モエ・ヘネシーとの合併
1987年になると、ルイヴィトンの歴史上重要なターニングポイントとも言うべき変革が訪れます。それがコニャックやドン・ペリニヨンなどのシャンパンで知られる酒造メーカー、モエ・ヘネシー(Moët Hennessy)との合併です。
これによりルイヴィトンは、モエ・ヘネシー・ルイ・ヴィトン(Moët Hennessy ‐ Louis Vuitton SE)、略して「LVMH」と呼ばれる一大コングロマリットとして生まれ変わりました。
新デザイナー マークジェイコブス
その後も、1991年には「ノマド」(Nomado)ラインを発表、1993年にはビジネスラインである「タイガ」(Taiga)、1998年には「ヴェルニ」(Vernis)ライン、2005年には「アンティグア」など、次々に新シリーズをリリースしてきたルイヴィトンですが、特に話題となったのは1997年、当時まだそれほど知られていなかったデザイナー、マーク・ジェイコブスの就任でした。
そして、今までバッグや財布などのラインナップだけだったルイヴィトンから、アパレル、シューズの展開がスタート。1998-1999年秋冬からパリプレタポルテコレクションに参加するようになります。
さらに2002年からは時計コレクションもスタート、「タンブール」という作品を発表しました。

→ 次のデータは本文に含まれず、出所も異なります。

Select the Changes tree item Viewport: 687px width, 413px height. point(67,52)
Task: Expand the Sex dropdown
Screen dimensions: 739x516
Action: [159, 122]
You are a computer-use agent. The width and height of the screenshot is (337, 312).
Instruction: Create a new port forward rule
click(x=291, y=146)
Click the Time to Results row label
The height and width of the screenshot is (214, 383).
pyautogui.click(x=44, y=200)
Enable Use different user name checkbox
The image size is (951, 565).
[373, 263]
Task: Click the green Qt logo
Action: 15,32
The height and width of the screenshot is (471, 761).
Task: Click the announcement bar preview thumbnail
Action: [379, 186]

毎シーズンの新作は、バーゼルワールドやジュネーブサロンといった世界的な見本市で披露されています。2006年には、ジュエリーの新ラインである「ルイゼット」も登場しました。
LVMHのブランド買収
その間にも、巨大企業LVMHは貪欲にブランドの買収を展開していきます。
1988年にはジバンシィ(Givenchy)、1993年にはベルルッティ(Berluti)、ケンゾー(Kenzo)、1994年にゲラン(Guerlain)、ステファノビ(Stefano.Bi.)、1995年にはセフォラ(Sephora)、1996年にロエベ(Loewe)、セリーヌ(Celine)、1999年にタグホイヤー(Tag Heuer)、ゼニス(Zenith)、ショーメ(Chaumet)、トーマスピンク(Thomas Pink)、2000年にエミリオプッチ(Emilio Pucci)、2001年にフェンディ(Fendi)、ダナ・キャラン(Donna Karan)、2008年にはウブロ(Hublot)など、名門ブランド、老舗メゾンを続々と傘下に収め、一大ファッション帝国を築き上げていったのです。

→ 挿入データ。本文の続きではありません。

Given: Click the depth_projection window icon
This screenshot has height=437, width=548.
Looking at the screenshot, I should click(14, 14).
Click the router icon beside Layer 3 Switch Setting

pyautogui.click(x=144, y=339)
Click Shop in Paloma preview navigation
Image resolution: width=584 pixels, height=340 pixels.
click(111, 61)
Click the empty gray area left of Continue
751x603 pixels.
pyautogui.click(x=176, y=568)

2011年からは、ダンヒルでクリエイティブディレクターを務めていたキム・ジョーンズ(Kim Jones)が、メンズ部門のディレクターに就任。
さらに2014年春夏のコレクションを最後にマーク・ジェイコブスが退任し、後継者として元バレンシアガのニコラ・ジェスキエール(Nicolas Ghesquiere)が就任しました。現在のルイヴィトンは、この2人によるクリエイティブで新時代を切り開いています。